- _Source material_
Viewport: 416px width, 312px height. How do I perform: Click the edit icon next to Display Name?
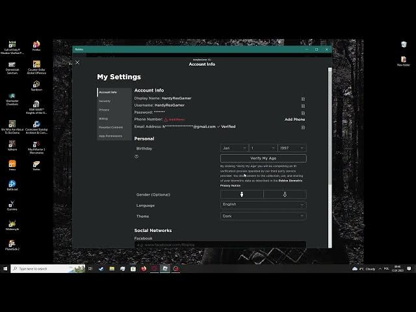(303, 98)
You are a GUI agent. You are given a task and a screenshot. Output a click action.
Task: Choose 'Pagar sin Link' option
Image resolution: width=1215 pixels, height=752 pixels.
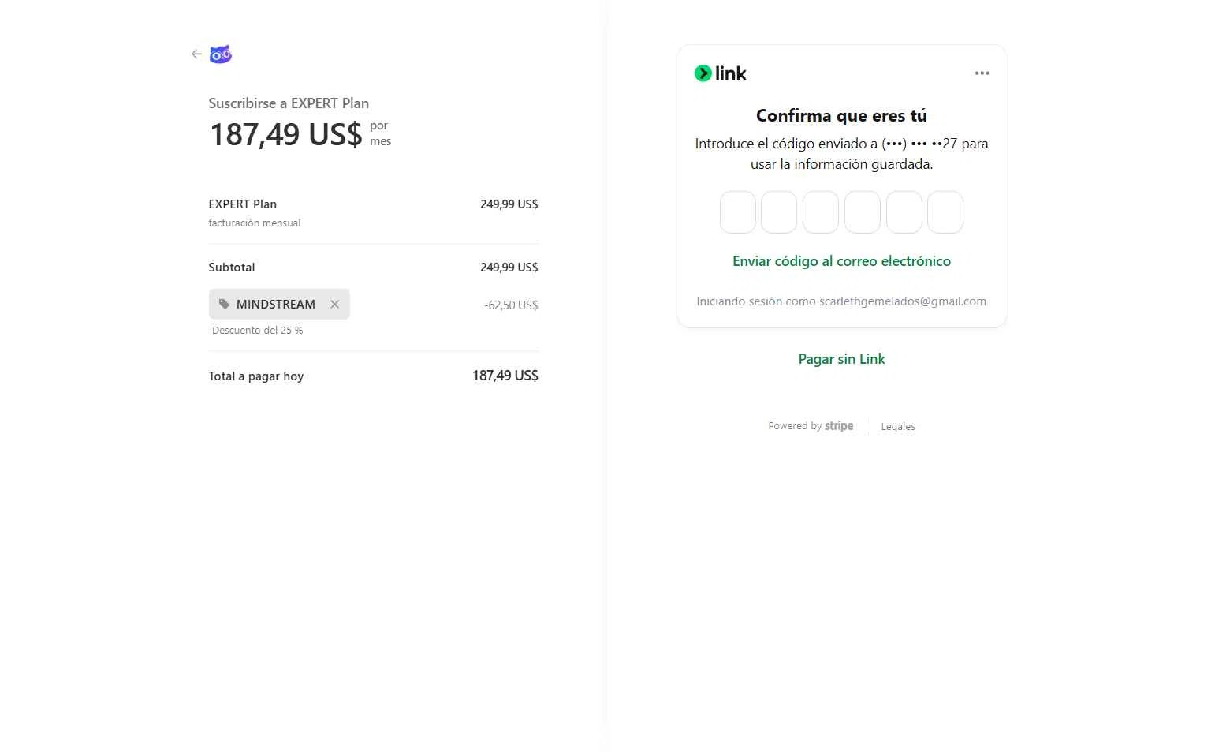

- _Try it_
Pick up at the line containing "You are a GUI" and copy each line exactly until the data ends, including that last line; copy no pictures.

- _Problem solution_
You are a GUI agent. You are given a task and a screenshot. Output a click action.
Task: Choose 'Pagar sin Link' option
Image resolution: width=1215 pixels, height=752 pixels.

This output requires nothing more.